With that run, the 20-yr-old Ashmeade has placed himself at number 5 on Jamaica’s all-time 200m list behind Usain Bolt, Yohan Blake, Donald Quarrie, and Asafa Powell.
What Powell Felt
Powell who got out quickly, eventually faded to a 21.40 last place, noting afterwards that he backed off during the race because “coming off the curve I felt my hamstring. I wanted to run it but that wouldn’t be smart.” Even though his facial expression suggested some concert, the former 100m world record holder said he wasn’t worried about what he felt last night.
In the women’s 100m, Carmelita Jeter flew to a meet record and world leading 10.86 (1.9w), leaving T&T’s Kelly-Ann Baptiste (10.94), Jamaica’s Sherone Simpson (11.07) and Kerron Stewart (11.07) in her trail.
World and Olympic 100m champion Shelly-Ann Fraser-Pryce ran a brilliant curve and held her form to clock 22.10 (2.4w) and defeat Veronica Campbell-Brown (22.37), the Olympic champion, who tried to step with her out of the blocks, and Debbie Ferguson-McKenzie of the Bahamas (22.78).
After the race, Fraser-Pryce said she has been running more 200m this season as part of her preparation program and has grown to love it because it has made her stronger and much better for the 100m. She said the instruction from her coach was to “run the corner really hard.
She further said, despite some ups and downs that she has had, including a lingering a back problem, her faith is much stronger that the problem, and that she was looking forward to having fun and a wonderful season.
When asked whether she was working out on her own, Campbell-Brown the highly decorated sprint queen declined, yet another time, to discuss her train situation. She stressed, however, that she was working hard, that her objective was to make the team and that she planned to double at the World Championships this year. “I love them both and I know I can do both of them equally well.”

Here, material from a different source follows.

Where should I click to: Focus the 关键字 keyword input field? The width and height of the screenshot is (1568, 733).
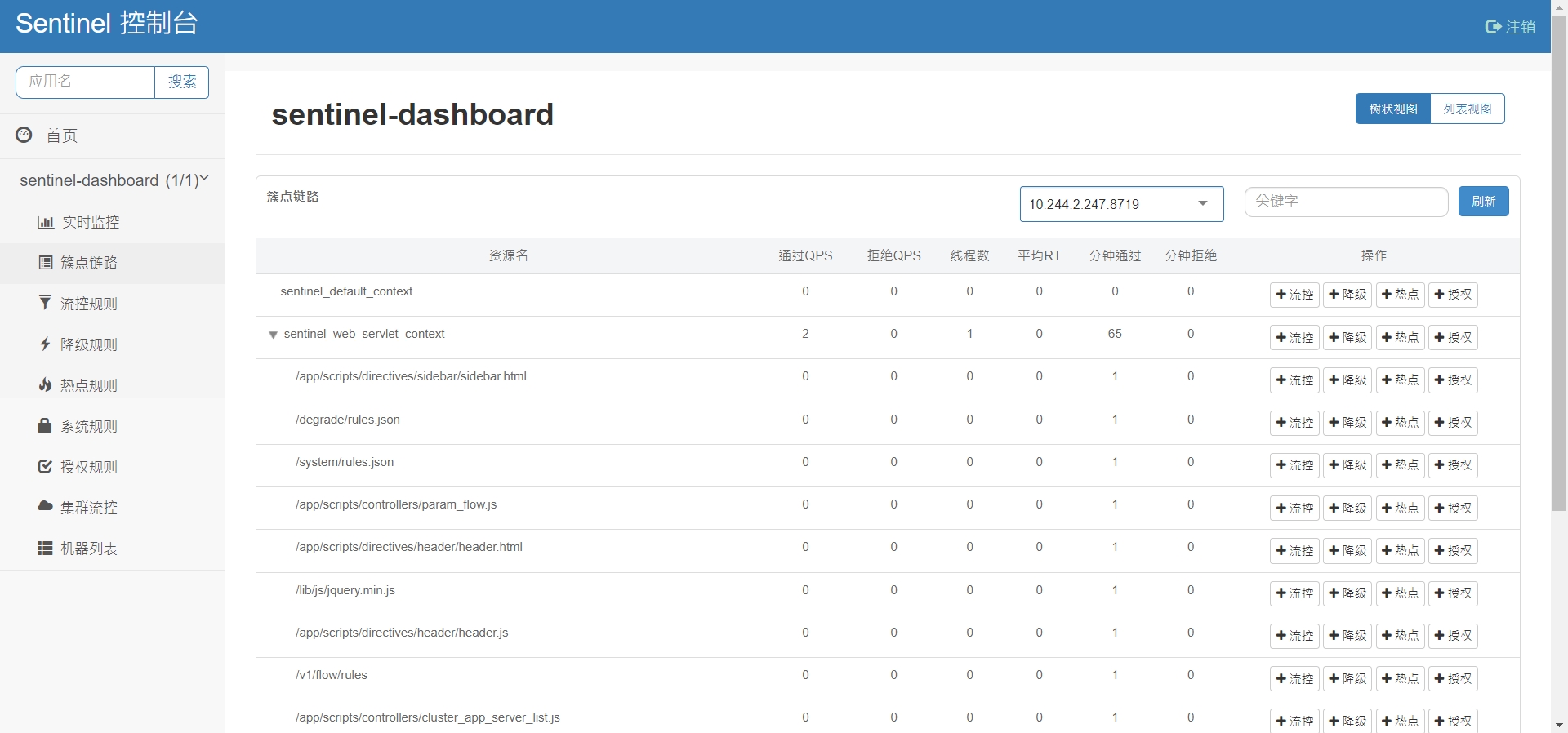point(1346,202)
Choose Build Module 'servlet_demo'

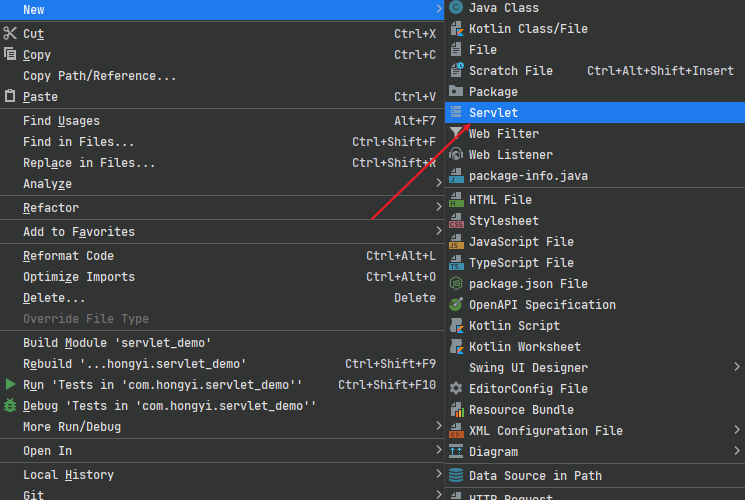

The women’s 400m was billed as one of the major events of the meet, featuring Worlds Champion Sanya Richards-Ross and five quarter-milers from the US. However, the evening belonged to Jamaica’s Novelene Williams-Mills, who took control of race early and never faded. She cantered down the homestretch to win in 50.71 ahead of Jamaica’s Rosemarie Whyte (51.15) and Kaliese Spencer (50.30), USA’s Natasha Hastings (51.53), Richards-Ross (51.62), Deedee Trotter (51.91), Jamaica’s Christine Day (52.61) and Shereefa Lloyd (53.16).
In the men’s equivalent, Chris Brown of the Bahamas got out early in the race and was later overhauled by Jamaica’s record holder Jermaine Gonzales. However, the veteran made a late burst down the home-straight to win in 45.37 over Renny Quow (45.37), Gonzales (45.52), Calvin Smith of the US (45.56), and Nery Brenes of Cost Rica (45.79). The Jamaican and Racers Track Club trio of Edino Steele, Allodin Fothergill and Ricardo Chambers finished in the last three places, all posting times in the 46secs range.
Jamaica’s Kenia Sinclair continued to show good form in winning the women’s 800m in 1 minute, 58.41 seconds. Second place went to the American Phoebe Wright with 1:59.98. A week ago at the Penn Relays, Sinclair ran a 1:57.06 leg to anchor Jamaica to victory in the USA vs. the World sprint medley.